## Given exercise a
Transcribe the Brighton Rock review, everything from "It's hard to" down to "halo of light.".

Sam Riley ('Control') brings suitable menace to the role of Pinky and looks the part, but unlike the unforgettable performance of Attenborough in the original film, it is difficult to form any sort of attachment to his slightly older character.

While Andrea Riseborough fails to give Rose even an ounce of personality, the character's delusional belief in Pinkie is powerful and effective for the most part. Andy Serkis doesn't get the screentime that he deserves, while Helen Mirren as the nosey barmaid and John Hurt as her sidekick just float around the movie, highlighting one of the many flaws within the script.

It's hard to care about anyone in 'Brighton Rock', or even feel sympathy for the vulnerable Rose, mainly because it is difficult to accept her character falling for someone like Pinkie. Joffe's attempt at recreating Greene's fixation with Catholic guilt is sparse throughout, and when he does remember to hone in on the subject it is strained to say the least, eg when Rose enters a church framed with a halo of light.

The score is overbearing in many places, while the cardboard-looking sets weaken the film's credibility. On the plus side, the costumes look reasonably authentic and the British seaside looks as pretty as a postcard.

With a couple of slick mopeds but a lack of strong direction, Joffe may find that he's stuck between a rock and a hard place when it comes to pleasing audiences.

## Given exercise b
Rewrite the entries, everything from the line containing "Task: Click the Year column header" down to the line containing "will click(x=440, y=94).", swapping "Year" for "Month" and changing nothing else. Give only those lines.

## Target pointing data

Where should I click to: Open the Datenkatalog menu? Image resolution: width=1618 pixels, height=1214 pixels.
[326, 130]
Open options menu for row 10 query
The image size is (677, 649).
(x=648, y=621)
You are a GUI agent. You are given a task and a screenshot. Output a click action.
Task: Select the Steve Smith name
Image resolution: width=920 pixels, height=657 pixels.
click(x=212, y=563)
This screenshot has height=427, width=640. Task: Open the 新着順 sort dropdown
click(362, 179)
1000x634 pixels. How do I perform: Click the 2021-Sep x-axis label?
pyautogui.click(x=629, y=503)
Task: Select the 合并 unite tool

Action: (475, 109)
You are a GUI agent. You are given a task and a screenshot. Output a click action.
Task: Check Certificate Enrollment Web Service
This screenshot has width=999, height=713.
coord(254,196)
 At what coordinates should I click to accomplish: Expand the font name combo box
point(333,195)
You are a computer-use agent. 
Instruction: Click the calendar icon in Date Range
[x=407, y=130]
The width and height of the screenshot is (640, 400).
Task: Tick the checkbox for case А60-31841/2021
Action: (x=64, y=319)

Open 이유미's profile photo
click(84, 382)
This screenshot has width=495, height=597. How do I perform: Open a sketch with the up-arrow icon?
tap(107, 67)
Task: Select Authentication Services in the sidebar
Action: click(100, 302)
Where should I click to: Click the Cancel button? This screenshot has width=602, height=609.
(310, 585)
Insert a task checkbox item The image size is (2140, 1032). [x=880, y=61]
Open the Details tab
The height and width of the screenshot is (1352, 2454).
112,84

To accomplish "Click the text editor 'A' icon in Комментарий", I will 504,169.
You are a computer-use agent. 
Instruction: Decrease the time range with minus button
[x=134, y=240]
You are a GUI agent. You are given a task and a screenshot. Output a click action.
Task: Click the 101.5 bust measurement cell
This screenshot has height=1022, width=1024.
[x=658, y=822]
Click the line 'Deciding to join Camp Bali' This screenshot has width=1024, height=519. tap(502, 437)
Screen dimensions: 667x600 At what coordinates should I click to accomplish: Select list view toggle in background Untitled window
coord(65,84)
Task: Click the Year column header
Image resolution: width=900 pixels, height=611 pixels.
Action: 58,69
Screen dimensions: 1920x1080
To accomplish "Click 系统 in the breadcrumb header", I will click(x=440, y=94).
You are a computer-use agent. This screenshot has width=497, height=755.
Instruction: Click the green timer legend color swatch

## Written solution a
It's hard to care about anyone in 'Brighton Rock', or even feel sympathy for the vulnerable Rose, mainly because it is difficult to accept her character falling for someone like Pinkie. Joffe's attempt at recreating Greene's fixation with Catholic guilt is sparse throughout, and when he does remember to hone in on the subject it is strained to say the least, eg when Rose enters a church framed with a halo of light.

## Written solution b
Task: Click the Month column header
Image resolution: width=900 pixels, height=611 pixels.
Action: 58,69
Screen dimensions: 1920x1080
To accomplish "Click 系统 in the breadcrumb header", I will click(x=440, y=94).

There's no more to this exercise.